IMPOESIA DELL’ARCHITETTURA ROMANA
Tanto tempo fa Franco Purini mi aveva sollecitato ad abbandonare la barcaccia di Archiwatch per provare ad affondare in un blog tutto mio. «Lì dentro ci si regola di pancia e non di testa»! Disse, più o meno, così. Come dargli torto? Però per AW vale il proverbio del saggio internauta: «Blog de panza, blog de sostanza». E soprattutto: vuoi mettere lo spasso di trovare qualcuno che, come me, ha voglia, nell’età del rimbambimento senile, di metterci lo stesso sugo a fare un giornalino neanche si fosse ancora alle medie inferiori. E’ raro che capiti di divertirsi così due volte nella stessa vita. E invece eccoci qui e non perdiamoci questa occasione.
Allora: il blogghetto autarchico, da obbediente puriniano, lo faccio davvero, però, da eretico puriniano (ovvero da puriniano purinianissimo), lo faccio proprio nel blog di Muratore: «Olè! Doppio inciucio accademico! Tanto l’epoca è questa»! Il programma sarà: “parlare di quello che mi piace e come mi piace” evitando toni alla «mo’ parto de capoccia!»che proverò a lasciar fuori da questa stanza (sarà, forse, la parte più faticosa).
Iniziamo con un Ildo Avetta, non più “organico” zeviano come all’Istituto Mendel di Piazza Galeno del 1953, che potete trovate disperso anche su AW
https://archiwatch.it/2010/11/23/ilcapolavorodiildo/“ , ma un torinese Ildo Avetta “organico” romano Scuola Valle Giulia. Lo stesso Avetta che un mesetto fa abbiamo visto tra questi pixel costruire in legno la Madonna delle Vette di Alba di Canazei
https://archiwatch.it/2013/03/22/dare/“, lo vediamo alzare a Roma la chiesa di S. Giuseppe in calcestruzzo e tufo.
Una chiesa ad aula coperta con una volta ribassata di 18 metri di luce intersecata da volte a botte di metri 6 in modo che unghie di crociere concentrino i carichi sui nodi dei pilastri e, a cascata, si definisca “necessariamente” un’ «ossatura murale» lasciata a vista. Un edificio apparentemente “gotico” ma profondamente “romano” nella riduzione dell’Architettura alla Descrizione della sua costruzione.

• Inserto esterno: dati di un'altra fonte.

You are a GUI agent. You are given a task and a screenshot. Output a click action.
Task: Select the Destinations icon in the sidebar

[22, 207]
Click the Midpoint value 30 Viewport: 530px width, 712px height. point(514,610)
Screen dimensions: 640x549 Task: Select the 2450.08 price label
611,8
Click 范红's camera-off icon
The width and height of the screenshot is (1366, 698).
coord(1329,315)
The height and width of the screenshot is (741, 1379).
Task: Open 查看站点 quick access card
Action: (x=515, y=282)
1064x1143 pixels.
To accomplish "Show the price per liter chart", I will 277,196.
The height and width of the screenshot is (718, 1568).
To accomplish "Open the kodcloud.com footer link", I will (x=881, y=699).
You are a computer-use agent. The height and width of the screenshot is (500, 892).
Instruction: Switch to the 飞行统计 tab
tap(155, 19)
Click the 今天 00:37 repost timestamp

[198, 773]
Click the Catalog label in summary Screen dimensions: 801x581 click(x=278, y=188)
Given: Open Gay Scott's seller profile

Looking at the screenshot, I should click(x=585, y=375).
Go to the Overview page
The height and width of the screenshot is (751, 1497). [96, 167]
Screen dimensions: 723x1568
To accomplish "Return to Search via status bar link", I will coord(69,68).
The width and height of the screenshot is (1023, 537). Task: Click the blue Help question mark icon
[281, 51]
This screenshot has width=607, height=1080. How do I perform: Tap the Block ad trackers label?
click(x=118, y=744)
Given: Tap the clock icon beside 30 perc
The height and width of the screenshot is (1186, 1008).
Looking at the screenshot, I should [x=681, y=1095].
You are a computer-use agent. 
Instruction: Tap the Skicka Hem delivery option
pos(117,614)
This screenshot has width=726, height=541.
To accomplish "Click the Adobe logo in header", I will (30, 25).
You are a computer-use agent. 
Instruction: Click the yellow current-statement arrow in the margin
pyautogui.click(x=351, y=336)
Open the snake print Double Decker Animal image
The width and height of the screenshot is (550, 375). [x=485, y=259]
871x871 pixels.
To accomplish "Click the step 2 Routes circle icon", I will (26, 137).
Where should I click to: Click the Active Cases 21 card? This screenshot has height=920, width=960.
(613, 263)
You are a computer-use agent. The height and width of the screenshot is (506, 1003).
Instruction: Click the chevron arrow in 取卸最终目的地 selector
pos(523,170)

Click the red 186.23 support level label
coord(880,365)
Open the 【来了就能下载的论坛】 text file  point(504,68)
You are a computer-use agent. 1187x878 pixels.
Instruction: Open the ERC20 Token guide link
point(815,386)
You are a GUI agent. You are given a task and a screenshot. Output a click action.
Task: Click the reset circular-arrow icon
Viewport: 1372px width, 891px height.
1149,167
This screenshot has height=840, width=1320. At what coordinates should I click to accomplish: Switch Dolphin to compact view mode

Questa lettura Tecnica è un tipico aspetto da “Spirito da Principianti” dell’architettura romana, ciò che costituisce il suo destino di impoesia e che, forse, è la sua più vera e profonda anima: l’organicità come tema (con un paio di svolgimenti diversi) e l’impoesia come spirito comune.
Un dato di “scuola” così duro da digerire da essere rifiutato psicologicamente dagli architetti romani contemporanei. Alcuni si rifugiano nella pittura per non ammettere a se stessi che non c’è strada a Roma per un’idea “lirica” di architettura, a volte illudendosi, per una vita intera, di poterla un giorno costruire. In pochi hanno il coraggio di assumersi la responsabilità di tanta impoesia edilizia, di farsi carico di tale potente aridità (pesante eredità). I più ipocriti la camuffano con orpelli critico letterari.
Spero non sia stato il caso di questa blogcritic, applicata a una didascalica, e per questo buona come il pane, chiesa di Ildo Avetta. Forse stavolta vi (ci) è andata bene.
Cari amici, un abbraccio,
Giancarlo Galassi :G
Ps.: un grazie a Vittorio Corvi per la sua foto dell’interno di S.Giuseppe, spalle all’altare, pubblicata anche in S. Mavilio, Guida all’architettura sacra – Roma 1945-2005, Electa, Milano 2006, p. 230
E bravo Giancarlo!
baci
c
Che bella prosa. Contenuti veri ! Quando scrive Galassi mi sento meglio.
Ché l’argentino -di origini emiliano-piemontesi- osservando certe nuove esagerazioni compositive, forse avrebbe citato quel siciliano “Ci vole ‘u vento in chiesa, ma no astutàri i cannila”!
Bravo Giancarlo.
(no Gianca’, le foto non sono le mie, sono di un certo Quintavalle, se non ricordo male… le mie erano migliori…)
Bella chiesa comunque…. “rustica”
ciao caro
Grazie! Abito a Roma da 2008. Da 2009 frequento questa stupenda chiesa che sia veramente buona come pane! Sono molto contenta di scoprire la sua storia e la storia del suo architetto!